Nearly any time that two disciplines meet, some new group will emerge. As the group begins to formulate the problems and approaches that they find interesting, they’ll often label themselves.
- A chemist who is interested in living things might study biochemistry.
- Economists that study the effects of psychology on decision-making are called behavioral economists.
- Linguists who use computational techniques to define language models are called…what, exactly?
Meet the labels
So what do academics and engineers call themselves when they study both linguistics and computer science? There are lots of labels that get thrown around. Here are a few of the most popular ones:
- Computational Linguistics
- Natural Language Processing
- Text Mining (or Text Data Mining)
- Text Processing
- Corpus Linguistics
Unfortunately, linguists and computer scientists don’t tend to be the same people very often. Because of that, a researcher in one field will develop an interest in the other and begin working on problems without first figuring out what term to label the project under. A linguist might be tempted to say “I’m using Python to make lists of collocates for some nouns to try and get at semantic meaning” while a computer scientist would say “My new algorithm tries to maximize the probability of a given word occurring given the context words around it.” Both the linguist and the computer scientist are dealing with a common problem: contextual semantic representation (or, in layman’s terms, figuring out what a word means based on context).
So as the same types of problems get worked on over and over again, the label for that group is determined largely based on how the researchers perceive their approach. For example, “sentiment analysis” and “opinion mining” mean nearly the same thing (figuring out what people’s opinions are based on what they write). But a linguist interested in pragmatics, semantics, etc. is much more likely to consider it analysis whereas a programmer would call it mining.
Some loose definitions
Computational Linguistics (CL) is considered to be the umbrella term for any subject that encompasses both the fields of Linguistics/Language and Computer Science/Mathematics. This definition is not universally agreed upon, but tends to be a fairly good representation of what people mean when they say it. For whatever reason, CL tends to be thrown around a lot more in the Linguistics department than in the Computer Science department.
Computational linguists might deal with a problem such as “How can we combine parse trees and Bayesian models to account for grammatical variations in written language?” or “What did the common ancestor of English and Danish look and sound like?”
Natural Language Processing (NLP) deals a lot more with engineering solutions to language problems. Although it’s technically a subdomain of CL, it seems to be much less concerned with the actual linguistic principles than it is with results. NLP researchers spend a lot more time with machine learning/artificial intelligence than your run-of-the-mill computational linguist.
One example NLP problem might be “How can I classify a group of 400,000 documents according to topic and ensure the labels make sense?”
Text Mining or Text Data Mining almost always totally ignores linguistic principles altogether in its search for nuggets or patterns within large bodies of text.

— DATASET RECORDS —
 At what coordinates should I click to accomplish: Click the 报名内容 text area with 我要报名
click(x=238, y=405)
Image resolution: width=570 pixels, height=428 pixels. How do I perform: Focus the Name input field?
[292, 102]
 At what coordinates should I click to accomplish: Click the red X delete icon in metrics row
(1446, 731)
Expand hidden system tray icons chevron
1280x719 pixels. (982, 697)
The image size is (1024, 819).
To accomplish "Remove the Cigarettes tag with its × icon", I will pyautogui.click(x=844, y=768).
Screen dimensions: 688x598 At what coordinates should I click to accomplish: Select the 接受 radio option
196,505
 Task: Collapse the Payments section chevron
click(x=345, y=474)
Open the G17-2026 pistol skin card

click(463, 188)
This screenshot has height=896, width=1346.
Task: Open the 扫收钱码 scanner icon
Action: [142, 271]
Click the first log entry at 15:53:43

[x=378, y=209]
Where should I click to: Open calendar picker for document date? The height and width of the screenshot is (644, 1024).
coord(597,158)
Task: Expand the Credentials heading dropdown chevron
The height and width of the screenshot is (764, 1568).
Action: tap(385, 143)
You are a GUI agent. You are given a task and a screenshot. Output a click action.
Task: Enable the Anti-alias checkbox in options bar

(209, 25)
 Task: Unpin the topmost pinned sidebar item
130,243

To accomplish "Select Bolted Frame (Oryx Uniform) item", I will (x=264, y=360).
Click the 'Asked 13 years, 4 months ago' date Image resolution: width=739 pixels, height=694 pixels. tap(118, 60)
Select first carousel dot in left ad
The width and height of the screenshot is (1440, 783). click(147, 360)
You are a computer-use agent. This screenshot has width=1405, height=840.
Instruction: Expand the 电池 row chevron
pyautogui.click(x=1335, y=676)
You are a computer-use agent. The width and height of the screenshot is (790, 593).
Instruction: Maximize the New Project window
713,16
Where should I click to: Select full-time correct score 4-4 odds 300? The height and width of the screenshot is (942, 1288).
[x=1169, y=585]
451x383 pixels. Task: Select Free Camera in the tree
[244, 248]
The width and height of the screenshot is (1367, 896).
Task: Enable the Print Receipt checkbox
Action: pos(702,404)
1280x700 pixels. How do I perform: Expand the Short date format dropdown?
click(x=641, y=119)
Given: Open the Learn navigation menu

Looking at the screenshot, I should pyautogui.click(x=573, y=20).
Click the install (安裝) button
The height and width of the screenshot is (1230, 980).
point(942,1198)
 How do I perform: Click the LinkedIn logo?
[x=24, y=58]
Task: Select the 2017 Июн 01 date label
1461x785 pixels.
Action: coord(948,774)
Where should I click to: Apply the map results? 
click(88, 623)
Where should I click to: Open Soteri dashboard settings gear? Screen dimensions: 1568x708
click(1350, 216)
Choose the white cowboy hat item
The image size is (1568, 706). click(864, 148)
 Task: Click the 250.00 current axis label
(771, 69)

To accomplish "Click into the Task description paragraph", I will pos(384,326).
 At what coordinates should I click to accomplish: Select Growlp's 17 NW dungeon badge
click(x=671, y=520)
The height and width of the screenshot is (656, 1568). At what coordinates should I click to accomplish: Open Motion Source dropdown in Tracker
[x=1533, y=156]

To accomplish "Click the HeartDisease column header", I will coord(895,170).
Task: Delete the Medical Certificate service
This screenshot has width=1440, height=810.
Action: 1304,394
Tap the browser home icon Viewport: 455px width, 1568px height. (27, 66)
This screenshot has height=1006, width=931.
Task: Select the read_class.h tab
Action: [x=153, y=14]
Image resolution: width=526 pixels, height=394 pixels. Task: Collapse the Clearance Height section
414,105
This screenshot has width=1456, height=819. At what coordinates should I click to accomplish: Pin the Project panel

— STATED PROBLEM —
Carry on the piece about what to call work that joins linguistics and computer science, starting right after its final sentence.

— WRITTEN ANSWER —
A good text mining problem might involve a question like “When Reddit users say ‘Microsoft’ or ‘Google,’ what kinds of words appear in those sentences that aren’t common words?” or “Which language has the longest words?”
Text Processing is NLP-lite. These jobs tend to be filled by either (1) linguists with beginner skills in programming and (2) intermediate programmers with less knowledge of linguistics. Unfortunately, there are very few good text processing engineers, at least in the companies and organizations I’ve visited. The good ones tend to use text processing as a stepping stone to mining or NLP.
Text processing problems might include descriptions such as “Go through these documents and store each XML tag body into its own file” or “Run the Stanford POS tagger on this text and identify all noun phrases.”
Corpus Linguistics is a specialized field of text gathering. Of all five labels given above, corpus linguists are probably the most different. Their job is to gather collections of language (usually text) that represent a language segment. Corpora, the collections that these linguists produce, are an invaluable tool to solving many varied questions in linguistics.
One of the most used corpora in the world is BYU’s Corpus of Contemporary American English (COCA), which is considered fairly representative of modern American English. In fact, BYU has one of the best collections of free corpora in the world, including historical English corpora, Web-based language, and even Spanish/Portuguese corpora. See http://corpus.byu.edu/ for the full offerings.
What’s my field?
Despite there being a lot of labels, it may be hard to figure out exactly what to call your particular realm of research, especially when you’re working mostly on your own. I can’t really offer you any solid advice on how to name your work, but here are some important questions to ask yourself:
- How much knowledge of machine learning, statistics, and mathematical models are required to work on my research?
- Do my questions deal more with understanding human language or just getting results on a problem dealing with language?
- What are the tools I use to get answers to the questions I ask?
- Does a researcher in my field need programming skills in order to be successful? How advanced should these programming skills be?
- Could my tasks be automated?